> **Texte source**
Barbara Cassin, La Nostalgie. Quand donc est-on chez soi ?
Paris, Autrement, 2018, 157 pages, 10 €
Quel vertige offert par l’universitaire dans cette réflexion menée en trois temps (Ulysse, Enée, Arendt) « pour faire de la nostalgie une tout autre aventure nous conduisant au seuil d’une pensée plus large, plus accueillante, d’une vision du monde délivrée de toutes les appartenances ». La nostalgie chez Cassin est double : nostalgie de l’ici et du même, nostalgie de l’ailleurs et de l’autre. Même si le mot n’est pas grec et ne se trouve nulle part dans l’épopée d’Homère, Ulysse, souvent, est associé à la première, mal du pays et retour aux pénates : l’exilé n’a qu’une idée fixe, revenir dans sa patrie. Pourtant, souligne l’auteure, une fois revenu de sa tournée des bars, de l’enfer des usines, après s’être détourné du chant des sirènes et abandonné la couche féconde de Calypso ; libéré du bon vouloir des dieux ou de quelques campements inhospitaliers, une fois donc de retour au bercail, qu’il ne reconnaît pas d’abord – « la patrie n’a rien d’une évidence » – et après avoir fait le ménage, dégager les importuns, rétabli un peu d’ordre et de justice, après avoir passer une nuit, « si distendue soit-elle » avec la douce et patiente Pénélope, dans ce lit nuptial et enraciné, par ses mains habiles creusé à même un olivier sans doute séculaire, Ulysse décide de reprendre la route, portant une rame de navire – ou une pelle à grain, ce sera selon le dépaysement et l’altérité rencontrée. Est-ce la perspective de l’ennuyeux ronron d’un foyer pépère ou, autre face de la nostalgie, de n’être « pas encore » arrivé ? « Le désir douloureux non pas du retour mais de l’errance – en toute trivialité, besoin d’air et envie de se tirer… » ? Quand donc Ulysse est-il chez lui ? Jusqu’où son « lui » et son « chez lui » s’étendent-ils ? Comme il ne s’agit pas de simplifier, il faut prendre Ulysse dans son entièreté – deux Ulysse pour le prix d’un ! – et veiller à cette nostalgie à double détente, rusée et polytrope, aux milles tours : « garder Ithaque en son cœur, mais aussi à ne pas perdre la vision de ses errances » (Günther Anders).

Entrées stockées
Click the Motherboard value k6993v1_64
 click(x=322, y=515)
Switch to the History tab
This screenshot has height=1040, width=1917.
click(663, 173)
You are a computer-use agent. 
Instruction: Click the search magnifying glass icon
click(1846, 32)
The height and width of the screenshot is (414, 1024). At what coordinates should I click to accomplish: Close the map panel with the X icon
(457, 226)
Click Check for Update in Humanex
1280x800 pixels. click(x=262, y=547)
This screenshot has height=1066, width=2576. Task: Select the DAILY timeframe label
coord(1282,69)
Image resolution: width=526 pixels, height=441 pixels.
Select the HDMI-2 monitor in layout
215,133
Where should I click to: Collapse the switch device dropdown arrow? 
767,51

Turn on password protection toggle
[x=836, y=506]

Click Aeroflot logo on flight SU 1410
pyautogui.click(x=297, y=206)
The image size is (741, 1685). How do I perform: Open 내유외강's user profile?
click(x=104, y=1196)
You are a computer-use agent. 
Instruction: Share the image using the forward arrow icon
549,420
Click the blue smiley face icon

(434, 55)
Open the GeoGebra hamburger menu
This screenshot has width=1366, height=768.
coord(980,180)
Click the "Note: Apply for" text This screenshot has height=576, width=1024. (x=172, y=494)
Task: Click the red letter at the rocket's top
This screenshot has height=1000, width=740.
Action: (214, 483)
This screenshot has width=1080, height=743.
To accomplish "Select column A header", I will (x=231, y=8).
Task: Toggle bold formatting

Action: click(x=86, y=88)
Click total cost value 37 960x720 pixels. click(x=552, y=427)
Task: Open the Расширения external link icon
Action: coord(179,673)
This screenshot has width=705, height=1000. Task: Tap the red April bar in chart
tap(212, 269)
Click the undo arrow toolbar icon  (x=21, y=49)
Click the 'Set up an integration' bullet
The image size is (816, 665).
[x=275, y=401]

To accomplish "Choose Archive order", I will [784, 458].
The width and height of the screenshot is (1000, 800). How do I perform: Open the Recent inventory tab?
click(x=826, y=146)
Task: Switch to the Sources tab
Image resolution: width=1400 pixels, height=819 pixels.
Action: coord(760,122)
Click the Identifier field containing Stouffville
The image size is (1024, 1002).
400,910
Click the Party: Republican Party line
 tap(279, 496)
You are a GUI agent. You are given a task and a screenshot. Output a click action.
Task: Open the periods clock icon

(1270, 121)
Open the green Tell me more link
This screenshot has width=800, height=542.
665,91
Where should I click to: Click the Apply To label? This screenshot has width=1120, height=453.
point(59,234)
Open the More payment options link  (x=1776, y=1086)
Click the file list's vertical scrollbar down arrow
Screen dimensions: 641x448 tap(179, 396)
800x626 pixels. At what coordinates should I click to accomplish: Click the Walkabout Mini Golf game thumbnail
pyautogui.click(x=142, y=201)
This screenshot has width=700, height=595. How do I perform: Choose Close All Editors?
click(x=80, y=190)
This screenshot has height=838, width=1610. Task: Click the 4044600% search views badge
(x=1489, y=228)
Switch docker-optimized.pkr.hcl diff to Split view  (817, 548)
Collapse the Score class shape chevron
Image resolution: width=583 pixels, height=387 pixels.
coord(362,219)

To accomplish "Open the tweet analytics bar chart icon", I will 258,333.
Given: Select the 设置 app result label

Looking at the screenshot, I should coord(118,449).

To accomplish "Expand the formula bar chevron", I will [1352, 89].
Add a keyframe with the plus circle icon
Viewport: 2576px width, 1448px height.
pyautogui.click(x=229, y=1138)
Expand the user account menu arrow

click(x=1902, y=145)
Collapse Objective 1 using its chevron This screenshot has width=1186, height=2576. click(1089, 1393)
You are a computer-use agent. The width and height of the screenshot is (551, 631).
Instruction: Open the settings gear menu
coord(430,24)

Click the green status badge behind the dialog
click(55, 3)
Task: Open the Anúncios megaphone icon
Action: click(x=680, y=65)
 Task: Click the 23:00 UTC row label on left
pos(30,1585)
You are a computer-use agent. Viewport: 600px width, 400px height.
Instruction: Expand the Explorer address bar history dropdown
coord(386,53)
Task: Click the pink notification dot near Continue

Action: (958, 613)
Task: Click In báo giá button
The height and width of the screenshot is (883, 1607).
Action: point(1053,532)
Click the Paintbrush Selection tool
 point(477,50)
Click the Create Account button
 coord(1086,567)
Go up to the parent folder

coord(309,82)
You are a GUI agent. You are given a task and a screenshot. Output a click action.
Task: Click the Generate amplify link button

> **Objectif visé**
Rédigez la suite du compte rendu consacré à La Nostalgie de Barbara Cassin, en reprenant juste après sa dernière phrase.

> **Résultat attendu**
Fuyant Troie, Enée campe la figure du déracinement sans retour, du bannissement. Comme Enrico Macias, « le pieux Enée » a emporté sa patrie – « les liens de la piété et de la religion » – non pas aux talons de ses souliers mais sur son dos. Lourd fardeau que Junon l’obligera à abandonner. Comme « il vaut mieux changer ses désirs que l’ordre du monde », pour en finir avec l’errance, pour fonder Lavinium (du nom de sa femme) qui deviendra Rome, Enée doit oublier le grec. « Je les rendrai tous Latins par leur bouche une » dit Junon. « C’est avec la langue de l’autre que l’on se fait une nouvelle patrie. » « Altérité incluse » et d’autant plus « ouverte au métissage » qu’Enée a fini par abandonner les Troyennes « fatiguées », « c’est précisément sans les femmes d’avant que l’exil peut se transformer en émigration, en re-fondation par métissage ». Avec Enée, la nostalgie perd la boule dans les dédales d’une origine devenue une fiction – « Lacan propose d’écrire « fixions pour faire lire qu’il s’agit d’une fabrication, et non d’un donné, d’une fiction que l’on choisit de fixer » – et d’un rapport langue/peuple qui se joue des impératifs de l’unicité et ouvre le champ des appartenances.
Malgré les « petites doses d’arsenic » (Victor Klemperer) que l’Allemagne nazie y a infusées, Hannah Arendt s’est toujours définie par la langue allemande, non par rapport à un peuple ou un pays. Chez Arendt, la langue n’est pas enracinée dans un peuple : « Ce n’est tout de même pas la langue allemande qui est devenue folle ! » Cette dissociation langue/peuple, permet non seulement de sauver la langue, mais se conjugue avec « le souci de la pluralité humaine ». Pour Arendt « l’équivocité de sens » que portent les langues entre elles et que porte chaque langue en soi, produit « l’équivocité chancelante du monde ». « De la nostalgie à l’équivocité chancelante : que l’essence vacille ! N’être pas assurés de l’essence des choses sera ce qui peut arriver de mieux pour le monde et pour nous », écrit l’auteure.